Smaller well distance generally resulted in higher retention (Figure 4) because of the higher pressure between the injection and the production wells, which resulted in better mixing conditions and thus preventing viscous fingering of CO2.
Indicative was that the most injected PV’s correspond to the cases with smaller well distance and a 1:2 WAG ratio (Figure 5). Cases with the lowest permeabilities (5 mD) and depths were not among the best cases in terms of injectivity or additional recovery.
If the ratio of the new CO2 (which should be brought into the system) and recycled CO2 was observed concerning the additional recovery, it was evident that the highest permeability (250 mD) brought the highest recoveries and greatest depths also brought greater additional recovery while WAG ratio effects were not visible. If the parameters were observed versus time (Figure A5, Figure A6, Figure A7, Figure A8 and Figure A9), the distribution of all independent variables was qualitatively the same, but less CO2 should be brought to the system (more CO2 recycled) with time.
Storability was inversely proportional to permeability, depth (for the same permeability), and new CO2 brought to the system (Figure 8 and Figure 9).
The highest operating expenses which were not connected with oil production came from injection costs because of electricity consumption needed for compression (and less significant pumping) of required high quantities of CO2.
Depending on the applied, because of hourly electricity price fluctuation, electricity price maximum NPV at the end of EOR varies from 0.7 to 16.8 million €. The most cost-effective were those cases with the highest UF, a permeability of 50 mD, a WAG ratio of 1:1 or 1:2, at a depth of 1545 m for both electricity price cases. Generally, more feasible were cases with smaller well distance.
It is not possible to achieve a positive NPV if the CO2 price is below 15 €/t. Because of the hourly electricity price fluctuation and the special contracts between industrial consumers and the suppliers, the uncertainty of NPV value of the CO2-EOR will be especially high for the projects with a mediocre performance that might highly depend on electricity price (negative NPV values were more expressed than positive, Figure 18). By observing Figure 18, Figure 19 and Figure 20, from the similarity of the NPV vs. UF curve (which incorporated both the injected CO2 and the produced oil) and the NPV vs. retention curve, it was obvious that the oil production would affect NVP less than the CO2 retention.
Discussed observations were put to statistical analysis of the strength of the relationship between the input and the resulting parameters.
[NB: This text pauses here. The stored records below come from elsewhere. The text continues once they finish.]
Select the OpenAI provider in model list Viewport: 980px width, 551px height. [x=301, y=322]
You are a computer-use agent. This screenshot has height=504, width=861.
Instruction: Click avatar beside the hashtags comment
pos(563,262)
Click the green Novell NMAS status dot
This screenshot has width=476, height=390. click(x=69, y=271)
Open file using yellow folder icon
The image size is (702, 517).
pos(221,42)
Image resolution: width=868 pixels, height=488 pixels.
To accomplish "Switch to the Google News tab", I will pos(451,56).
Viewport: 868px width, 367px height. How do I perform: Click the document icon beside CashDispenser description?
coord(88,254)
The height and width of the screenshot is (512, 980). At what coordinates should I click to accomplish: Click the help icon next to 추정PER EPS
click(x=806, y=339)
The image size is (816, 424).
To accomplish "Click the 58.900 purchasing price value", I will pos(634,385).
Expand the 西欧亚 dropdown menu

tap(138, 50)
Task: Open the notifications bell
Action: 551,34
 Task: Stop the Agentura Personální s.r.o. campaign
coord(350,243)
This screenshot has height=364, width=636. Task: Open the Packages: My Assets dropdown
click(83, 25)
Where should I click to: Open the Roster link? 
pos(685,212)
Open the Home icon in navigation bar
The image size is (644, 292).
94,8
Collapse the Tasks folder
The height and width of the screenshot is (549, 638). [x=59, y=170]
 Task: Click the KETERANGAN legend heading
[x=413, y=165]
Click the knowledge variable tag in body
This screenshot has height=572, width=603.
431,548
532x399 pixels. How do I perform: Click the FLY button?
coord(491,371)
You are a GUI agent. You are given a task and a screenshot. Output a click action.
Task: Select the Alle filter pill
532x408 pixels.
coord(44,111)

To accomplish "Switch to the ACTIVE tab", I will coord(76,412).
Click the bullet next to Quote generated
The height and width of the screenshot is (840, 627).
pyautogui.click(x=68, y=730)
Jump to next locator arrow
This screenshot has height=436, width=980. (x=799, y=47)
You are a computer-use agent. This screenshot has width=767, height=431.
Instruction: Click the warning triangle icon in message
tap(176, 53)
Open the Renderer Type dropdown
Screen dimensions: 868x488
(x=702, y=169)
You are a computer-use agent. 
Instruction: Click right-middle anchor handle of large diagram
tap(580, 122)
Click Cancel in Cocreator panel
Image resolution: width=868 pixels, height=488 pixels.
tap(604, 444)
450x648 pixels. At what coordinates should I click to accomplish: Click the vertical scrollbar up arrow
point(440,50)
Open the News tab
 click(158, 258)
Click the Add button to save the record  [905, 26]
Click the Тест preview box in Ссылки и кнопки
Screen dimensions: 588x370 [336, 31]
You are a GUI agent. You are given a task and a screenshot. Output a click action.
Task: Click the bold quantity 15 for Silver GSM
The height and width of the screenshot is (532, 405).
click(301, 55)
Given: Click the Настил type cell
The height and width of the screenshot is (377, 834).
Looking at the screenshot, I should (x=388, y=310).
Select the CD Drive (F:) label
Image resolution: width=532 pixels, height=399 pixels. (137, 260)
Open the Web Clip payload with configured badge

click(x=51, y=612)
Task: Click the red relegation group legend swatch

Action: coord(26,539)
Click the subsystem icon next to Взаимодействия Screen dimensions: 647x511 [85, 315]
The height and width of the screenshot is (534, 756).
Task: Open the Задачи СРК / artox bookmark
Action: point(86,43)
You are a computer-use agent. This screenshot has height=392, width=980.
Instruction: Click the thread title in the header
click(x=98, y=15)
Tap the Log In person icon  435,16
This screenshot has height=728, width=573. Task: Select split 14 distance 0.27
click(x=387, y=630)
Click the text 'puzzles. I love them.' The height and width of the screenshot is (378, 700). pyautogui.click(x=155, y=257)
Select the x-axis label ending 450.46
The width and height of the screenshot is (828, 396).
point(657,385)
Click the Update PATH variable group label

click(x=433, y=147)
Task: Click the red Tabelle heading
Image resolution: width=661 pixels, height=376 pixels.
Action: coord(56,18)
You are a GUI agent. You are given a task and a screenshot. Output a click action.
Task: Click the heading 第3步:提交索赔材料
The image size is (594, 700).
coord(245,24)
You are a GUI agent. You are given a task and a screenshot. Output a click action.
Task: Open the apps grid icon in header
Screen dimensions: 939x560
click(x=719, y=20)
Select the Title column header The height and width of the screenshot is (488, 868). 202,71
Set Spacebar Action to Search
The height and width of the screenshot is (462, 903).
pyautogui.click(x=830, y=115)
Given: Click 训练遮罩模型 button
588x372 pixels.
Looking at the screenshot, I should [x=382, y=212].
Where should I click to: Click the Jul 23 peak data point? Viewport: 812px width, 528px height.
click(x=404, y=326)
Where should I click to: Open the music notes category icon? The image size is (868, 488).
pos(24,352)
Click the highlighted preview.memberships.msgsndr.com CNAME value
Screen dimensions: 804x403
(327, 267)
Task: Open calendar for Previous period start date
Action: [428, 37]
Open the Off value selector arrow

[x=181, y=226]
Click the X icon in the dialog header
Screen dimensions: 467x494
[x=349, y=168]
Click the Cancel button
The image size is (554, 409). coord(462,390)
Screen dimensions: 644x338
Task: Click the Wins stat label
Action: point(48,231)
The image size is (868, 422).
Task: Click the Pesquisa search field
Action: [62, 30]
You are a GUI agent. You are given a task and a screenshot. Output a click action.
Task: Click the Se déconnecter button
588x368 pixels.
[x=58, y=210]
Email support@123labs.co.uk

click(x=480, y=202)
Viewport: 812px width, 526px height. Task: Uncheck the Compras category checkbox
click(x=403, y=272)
The mutual influence of the considered parameters was easiest to show using a diagonal correlation matrix (Figure 22). Values higher than zero indicated a positive correlation between observed parameters, and values less than zero represented a negative correlation. This statistical summary, as the quantitative benchmark of analyzed parameters, was in accordance with previously qualitatively detected relationships observed in Figure 4, Figure 5, Figure 6, Figure 7, Figure 8, Figure 9, Figure 10, Figure 11, Figure 12, Figure 13, Figure 14, Figure 15, Figure 16, Figure 17, Figure 18, Figure 19 and Figure 20.
A strong negative correlation of storability and additional recovery should be considered together with the positive correlation between depth and additional recovery since greater depths imply higher injection pressures connected with near miscible and miscible conditions for depths over 1545 m, i.e., more CO2 is dissolved in oil, therefore, more oil is produced, and less CO2 is retained. That was also the reason for the negative correlation found between storability and additional recovery. The reason for the strong negative correlation between NPV and CO2 recycled was the fact that if the CO2 is recycled, then there is a cost of injection, and there is no added value for retained CO2 (EUA price).
In general, in terms of NPV, many more parameters gave a negative correlation, and the most intense positive correlation referred to the CO2 price. As mentioned earlier in the results section, it was not possible to achieve a positive NPV if the CO2/EUA price was less than 15 €/t and with current prices of CO2 and oil, it was possible to achieve positive NPV with both maximum and minimum electricity price connected with costs of injection.
The main contribution of this paper is the incorporation of the WAG parameters and the reservoir conditions with the simultaneous economic feasibility assessment, which can serve as some guidelines for multiparameter analysis and optimization of the WAG process. However, considering the number of different values of each observed parameter, this analysis can be improved by introducing more permeability, well distance, and WAG ratio values.

5. Conclusions

The numerical simulation analysis, which consists of 54 different CO2-EOR injection cases (all combinations of three permeabilities, three depths, two well distances, and three WAG ratios) was taken as a basis for economic assessment (which consisted of three assumptions of interest rate, four CO2 prices, three oil prices, and two electricity prices), with the final number of cases for economic feasibility analysis 54 × 36 × 2 = 3888.
Considering so many cases was challenging, and it was necessary to create a structured query language (SQL) database of results and inputs and a system using Python code for data post-processing, economic and statistical analysis, and charting.
The following conclusions can be drawn:
  • Retention of CO2 was affected by the distance between the injection and the production wells; smaller distances between them mean a higher volume of retained CO2 related to higher permeabilities and depth. The WAG ratio also had an impact on retention: ratios of 1:1 and 1:2 showed bigger retention caused by slug size of gas injection, which means more volume of the CO2 injected.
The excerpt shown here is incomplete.